En este fichero encontrarás los datos de la encuesta nacional de salud relativas a las variables
df = read.table(file = "ENSE_chi2.csv", sep = ";", header = TRUE)
head(df)
## Aperitivos Refrescos ActividadFisica Fumar
## 1 1 3 1 1
## 2 4 4 1 4
## 3 1 4 1 1
## 4 3 5 1 4
## 5 4 4 1 1
## 6 2 3 4 4
(datos = table(df$Aperitivos, df$Refrescos))
##
## 1 2 3 4 5 8 9
## 1 176 244 579 448 692 2 0
## 2 14 301 516 374 482 0 0
## 3 31 157 1106 753 837 0 1
## 4 25 82 382 1408 1113 2 0
## 5 80 216 984 1821 8110 5 0
## 8 0 1 4 3 11 31 0
## 9 0 0 0 0 0 0 16
Los 8
y los 9
corresponden con no sabe
y no contesta
. Para eliminarlos
nsnc = c(which(df$Aperitivos %in% c(8,9)),
which(df$Refrescos %in% c(8,9)))
datos = df[-unique(nsnc), c("Aperitivos", "Refrescos")]
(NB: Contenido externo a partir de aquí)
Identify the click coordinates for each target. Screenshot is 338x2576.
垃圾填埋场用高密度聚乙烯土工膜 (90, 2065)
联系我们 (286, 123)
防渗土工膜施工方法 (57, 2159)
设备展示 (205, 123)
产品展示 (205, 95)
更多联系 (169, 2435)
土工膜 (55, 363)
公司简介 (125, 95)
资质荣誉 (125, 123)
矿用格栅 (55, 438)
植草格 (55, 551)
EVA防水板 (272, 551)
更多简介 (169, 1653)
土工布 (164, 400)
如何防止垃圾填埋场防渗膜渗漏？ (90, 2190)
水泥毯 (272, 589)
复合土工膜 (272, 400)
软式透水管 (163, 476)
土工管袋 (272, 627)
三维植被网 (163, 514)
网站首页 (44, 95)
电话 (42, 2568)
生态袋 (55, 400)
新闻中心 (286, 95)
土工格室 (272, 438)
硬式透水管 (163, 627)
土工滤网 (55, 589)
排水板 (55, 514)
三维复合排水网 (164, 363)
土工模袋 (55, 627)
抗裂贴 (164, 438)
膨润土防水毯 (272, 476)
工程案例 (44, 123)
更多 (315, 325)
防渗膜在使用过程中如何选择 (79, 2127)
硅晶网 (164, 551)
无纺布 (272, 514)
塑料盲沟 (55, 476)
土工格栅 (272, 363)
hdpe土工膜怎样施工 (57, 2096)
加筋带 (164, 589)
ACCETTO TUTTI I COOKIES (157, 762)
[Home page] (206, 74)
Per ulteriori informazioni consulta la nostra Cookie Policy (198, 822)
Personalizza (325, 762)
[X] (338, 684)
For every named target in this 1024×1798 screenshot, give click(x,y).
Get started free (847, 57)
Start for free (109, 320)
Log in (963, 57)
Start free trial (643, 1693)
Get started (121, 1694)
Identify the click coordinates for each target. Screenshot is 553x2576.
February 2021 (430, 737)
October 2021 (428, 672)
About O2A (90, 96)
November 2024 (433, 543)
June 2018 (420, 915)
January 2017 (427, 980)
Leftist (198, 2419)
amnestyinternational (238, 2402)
Ahora se construye la tabla sin los no sabe
/no contesta
(tabla = table(datos))
## Refrescos
## Aperitivos 1 2 3 4 5
## 1 176 244 579 448 692
## 2 14 301 516 374 482
## 3 31 157 1106 753 837
## 4 25 82 382 1408 1113
## 5 80 216 984 1821 8110
y se hace el contraste: \[H_0:\,\hbox{Los factores son independientes}\]
chisq.test(tabla)
##
## Pearson's Chi-squared test
##
## data: tabla
## X-squared = 5832, df = 16, p-value < 2.2e-16
Vamos a seguir parte del tutorial 12 de postdata. Este fichero contiene los datos del Lunar Orbiter Laser Altimeter instrument (LOLA)
Las tres variables que aparecen en ese fichero:
crateres = read.table(file = "Cap09-LolaLargeLunarCraterCatalog.csv", sep = ",", header = TRUE)
colnames(crateres)
## [1] "Lon" "Lat" "Diam_km"
se refieren a la latitud, longitud (ambas en grados) y diámetro (en km) de los cráteres lunares y son todas ellas cuantitativas continuas.
La pregunta a responder es si hay diferencia entre los diámetros de los cráteres entre ambos hemisferios de la Luna.
La función cut
permite categorizar las variables:
hemisphere = cut(crateres$Lat, breaks=c(-90, 0, 90))
head(hemisphere)
## [1] (-90,0] (-90,0] (0,90] (0,90] (0,90] (-90,0]
## Levels: (-90,0] (0,90]
renombramos los niveles del factor
levels(hemisphere) = c("SUR", "NORTE")
head(hemisphere)
## [1] SUR SUR NORTE NORTE NORTE SUR
## Levels: SUR NORTE
Para los diámetros de los cráteres
bp = boxplot(crateres$Diam_km, col = "navy", horizontal = T)
para decidir cómo agrupar los diámetros, observamos el boxplot si atípicos
se pueden hacer clases de 20 - 40 - 60 - 80, mayor que 80
craterSize = cut(crateres$Diam_km,
breaks=c(seq(20, 80, 20), max(crateres$Diam_km)),
include.lowest=TRUE)
y ya podemos construir la tabla de frecuencias y hacer el contraste
(tabla_crateres = table(hemisphere, craterSize))
## craterSize
## hemisphere [20,40] (40,60] (60,80] (80,2.05e+03]
## SUR 1615 585 255 328
## NORTE 1388 523 227 264
chisq.test(tabla_crateres)
##
## Pearson's Chi-squared test
##
## data: tabla_crateres
## X-squared = 1.184, df = 3, p-value = 0.7568
por lo que no hay evidencias para rechazar \(H_0\).